**Passage to read**
## Begin
International Federation for Human Rights
Fédération internationale des ligues des droits de l’homme - History
-1940, France: because of their positions against Nazism, the FIDH, the LDH and the Italian, German and Spanish sections in exile are shut down and their offices are closed. Many members are deported by the occupying forces. The organisation’s archives, seized by the German police then the Soviets when the Nazi regimes falls in Berlin in 1945, will only be returned to Paris by Moscow in 2000. As for the LDH president Victor Basch, a Jew and a freemason of Hungarian descent, he will be killed with his wife by Vichy’s regime’s militia on the 10th of January 1944. Out of 40 members of the LDH’s central committee in 1939, only 24 will survive after the war.
## End
**Dataset content**
## Begin
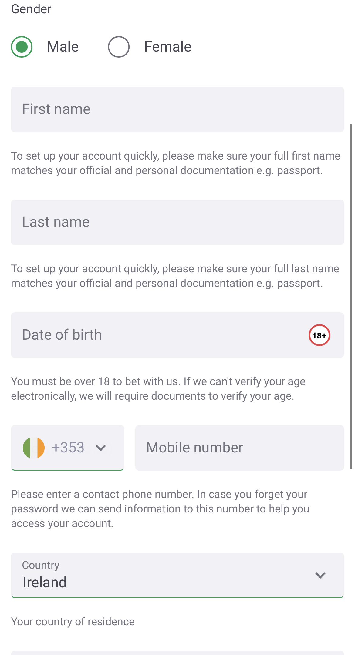Open the Date of birth field

click(158, 335)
## End
**Problem details**
Revise the FIDH history passage starting at "International Federation for" and ending at "after the war.", putting "arrested" in place of "deported". The listing has no connection to the FIDH history passage.

**Full solution**
International Federation for Human Rights
Fédération internationale des ligues des droits de l’homme - History
-1940, France: because of their positions against Nazism, the FIDH, the LDH and the Italian, German and Spanish sections in exile are shut down and their offices are closed. Many members are arrested by the occupying forces. The organisation’s archives, seized by the German police then the Soviets when the Nazi regimes falls in Berlin in 1945, will only be returned to Paris by Moscow in 2000. As for the LDH president Victor Basch, a Jew and a freemason of Hungarian descent, he will be killed with his wife by Vichy’s regime’s militia on the 10th of January 1944. Out of 40 members of the LDH’s central committee in 1939, only 24 will survive after the war.